Action item — Copy every item below, replacing "Locate an element" with "Find an element" and leaving all other text unchanged.

Dataset extract —
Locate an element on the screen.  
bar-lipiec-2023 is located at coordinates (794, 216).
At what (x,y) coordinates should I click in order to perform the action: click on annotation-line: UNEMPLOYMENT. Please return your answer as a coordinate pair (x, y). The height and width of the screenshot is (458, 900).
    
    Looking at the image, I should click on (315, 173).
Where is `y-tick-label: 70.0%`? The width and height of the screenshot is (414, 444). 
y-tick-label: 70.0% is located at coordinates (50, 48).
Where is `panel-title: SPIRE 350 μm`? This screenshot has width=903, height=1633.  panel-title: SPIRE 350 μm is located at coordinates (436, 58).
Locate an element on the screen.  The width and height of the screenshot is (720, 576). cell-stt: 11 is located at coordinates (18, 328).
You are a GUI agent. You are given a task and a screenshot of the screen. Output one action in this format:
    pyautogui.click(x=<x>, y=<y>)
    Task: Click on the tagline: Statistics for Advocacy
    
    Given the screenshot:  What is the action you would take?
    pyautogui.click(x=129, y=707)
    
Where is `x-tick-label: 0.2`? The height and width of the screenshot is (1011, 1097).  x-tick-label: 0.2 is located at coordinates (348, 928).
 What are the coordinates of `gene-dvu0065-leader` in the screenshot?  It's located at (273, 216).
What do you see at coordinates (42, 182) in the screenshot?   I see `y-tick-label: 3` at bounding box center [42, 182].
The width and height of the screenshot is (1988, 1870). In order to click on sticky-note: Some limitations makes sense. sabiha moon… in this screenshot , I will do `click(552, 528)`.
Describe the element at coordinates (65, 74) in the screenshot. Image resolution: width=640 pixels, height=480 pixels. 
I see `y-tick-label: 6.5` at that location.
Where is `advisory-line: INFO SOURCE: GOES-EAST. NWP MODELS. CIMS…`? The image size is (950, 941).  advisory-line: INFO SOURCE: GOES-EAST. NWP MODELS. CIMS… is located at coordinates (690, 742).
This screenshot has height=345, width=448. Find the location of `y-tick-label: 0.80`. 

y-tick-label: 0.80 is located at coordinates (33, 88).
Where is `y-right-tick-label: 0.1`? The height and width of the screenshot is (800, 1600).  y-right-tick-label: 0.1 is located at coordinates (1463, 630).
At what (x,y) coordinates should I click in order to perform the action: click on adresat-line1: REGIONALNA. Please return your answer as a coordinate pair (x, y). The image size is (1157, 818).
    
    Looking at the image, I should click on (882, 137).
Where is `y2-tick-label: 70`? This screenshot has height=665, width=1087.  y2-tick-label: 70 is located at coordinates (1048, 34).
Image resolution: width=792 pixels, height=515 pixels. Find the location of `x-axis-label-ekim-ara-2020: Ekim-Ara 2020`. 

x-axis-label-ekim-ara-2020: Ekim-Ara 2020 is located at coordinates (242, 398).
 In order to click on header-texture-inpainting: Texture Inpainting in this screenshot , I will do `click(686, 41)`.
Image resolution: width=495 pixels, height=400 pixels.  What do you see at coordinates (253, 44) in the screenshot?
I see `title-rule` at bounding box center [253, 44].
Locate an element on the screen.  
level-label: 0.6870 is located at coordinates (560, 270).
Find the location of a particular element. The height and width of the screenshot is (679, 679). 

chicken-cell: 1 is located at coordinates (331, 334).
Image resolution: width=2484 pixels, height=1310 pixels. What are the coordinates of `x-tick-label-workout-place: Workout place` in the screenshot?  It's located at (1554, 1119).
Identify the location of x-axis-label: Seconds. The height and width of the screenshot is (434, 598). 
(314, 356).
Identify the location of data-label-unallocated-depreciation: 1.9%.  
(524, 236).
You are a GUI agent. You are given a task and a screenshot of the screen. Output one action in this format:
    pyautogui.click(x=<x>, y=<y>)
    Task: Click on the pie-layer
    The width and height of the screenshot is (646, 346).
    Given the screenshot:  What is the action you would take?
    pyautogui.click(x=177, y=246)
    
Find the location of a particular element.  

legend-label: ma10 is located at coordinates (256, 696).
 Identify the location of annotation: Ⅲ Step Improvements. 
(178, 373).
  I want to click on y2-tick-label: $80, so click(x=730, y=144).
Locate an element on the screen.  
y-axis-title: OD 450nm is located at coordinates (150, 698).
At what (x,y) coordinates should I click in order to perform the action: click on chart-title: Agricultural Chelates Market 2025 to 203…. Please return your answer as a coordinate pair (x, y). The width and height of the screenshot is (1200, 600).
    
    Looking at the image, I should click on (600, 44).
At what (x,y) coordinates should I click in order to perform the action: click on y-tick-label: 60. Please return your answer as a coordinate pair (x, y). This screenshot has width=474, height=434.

Output for this task —
Find an element on the screen.  
bar-lipiec-2023 is located at coordinates (794, 216).
At what (x,y) coordinates should I click in order to perform the action: click on annotation-line: UNEMPLOYMENT. Please return your answer as a coordinate pair (x, y). The height and width of the screenshot is (458, 900).
    
    Looking at the image, I should click on (315, 173).
Where is `y-tick-label: 70.0%`? The width and height of the screenshot is (414, 444). 
y-tick-label: 70.0% is located at coordinates (50, 48).
Where is `panel-title: SPIRE 350 μm`? This screenshot has width=903, height=1633.  panel-title: SPIRE 350 μm is located at coordinates (436, 58).
Find an element on the screen.  The width and height of the screenshot is (720, 576). cell-stt: 11 is located at coordinates (18, 328).
You are a GUI agent. You are given a task and a screenshot of the screen. Output one action in this format:
    pyautogui.click(x=<x>, y=<y>)
    Task: Click on the tagline: Statistics for Advocacy
    
    Given the screenshot:  What is the action you would take?
    pyautogui.click(x=129, y=707)
    
Where is `x-tick-label: 0.2`? The height and width of the screenshot is (1011, 1097).  x-tick-label: 0.2 is located at coordinates (348, 928).
 What are the coordinates of `gene-dvu0065-leader` in the screenshot?  It's located at (273, 216).
What do you see at coordinates (42, 182) in the screenshot?   I see `y-tick-label: 3` at bounding box center [42, 182].
The width and height of the screenshot is (1988, 1870). In order to click on sticky-note: Some limitations makes sense. sabiha moon… in this screenshot , I will do `click(552, 528)`.
Describe the element at coordinates (65, 74) in the screenshot. Image resolution: width=640 pixels, height=480 pixels. 
I see `y-tick-label: 6.5` at that location.
Where is `advisory-line: INFO SOURCE: GOES-EAST. NWP MODELS. CIMS…`? The image size is (950, 941).  advisory-line: INFO SOURCE: GOES-EAST. NWP MODELS. CIMS… is located at coordinates (690, 742).
This screenshot has height=345, width=448. Find the location of `y-tick-label: 0.80`. 

y-tick-label: 0.80 is located at coordinates (33, 88).
Where is `y-right-tick-label: 0.1`? The height and width of the screenshot is (800, 1600).  y-right-tick-label: 0.1 is located at coordinates (1463, 630).
At what (x,y) coordinates should I click in order to perform the action: click on adresat-line1: REGIONALNA. Please return your answer as a coordinate pair (x, y). The image size is (1157, 818).
    
    Looking at the image, I should click on (882, 137).
Where is `y2-tick-label: 70`? This screenshot has height=665, width=1087.  y2-tick-label: 70 is located at coordinates (1048, 34).
Image resolution: width=792 pixels, height=515 pixels. Find the location of `x-axis-label-ekim-ara-2020: Ekim-Ara 2020`. 

x-axis-label-ekim-ara-2020: Ekim-Ara 2020 is located at coordinates (242, 398).
 In order to click on header-texture-inpainting: Texture Inpainting in this screenshot , I will do `click(686, 41)`.
Image resolution: width=495 pixels, height=400 pixels.  What do you see at coordinates (253, 44) in the screenshot?
I see `title-rule` at bounding box center [253, 44].
Find an element on the screen.  
level-label: 0.6870 is located at coordinates (560, 270).
Find the location of a particular element. The height and width of the screenshot is (679, 679). 

chicken-cell: 1 is located at coordinates (331, 334).
Image resolution: width=2484 pixels, height=1310 pixels. What are the coordinates of `x-tick-label-workout-place: Workout place` in the screenshot?  It's located at (1554, 1119).
Identify the location of x-axis-label: Seconds. The height and width of the screenshot is (434, 598). 
(314, 356).
Identify the location of data-label-unallocated-depreciation: 1.9%.  
(524, 236).
You are a GUI agent. You are given a task and a screenshot of the screen. Output one action in this format:
    pyautogui.click(x=<x>, y=<y>)
    Task: Click on the pie-layer
    The width and height of the screenshot is (646, 346).
    Given the screenshot:  What is the action you would take?
    pyautogui.click(x=177, y=246)
    
Find the location of a particular element.  

legend-label: ma10 is located at coordinates (256, 696).
 Identify the location of annotation: Ⅲ Step Improvements. 
(178, 373).
  I want to click on y2-tick-label: $80, so click(x=730, y=144).
Find an element on the screen.  
y-axis-title: OD 450nm is located at coordinates (150, 698).
At what (x,y) coordinates should I click in order to perform the action: click on chart-title: Agricultural Chelates Market 2025 to 203…. Please return your answer as a coordinate pair (x, y). The width and height of the screenshot is (1200, 600).
    
    Looking at the image, I should click on (600, 44).
At what (x,y) coordinates should I click in order to perform the action: click on y-tick-label: 60. Please return your answer as a coordinate pair (x, y). This screenshot has width=474, height=434.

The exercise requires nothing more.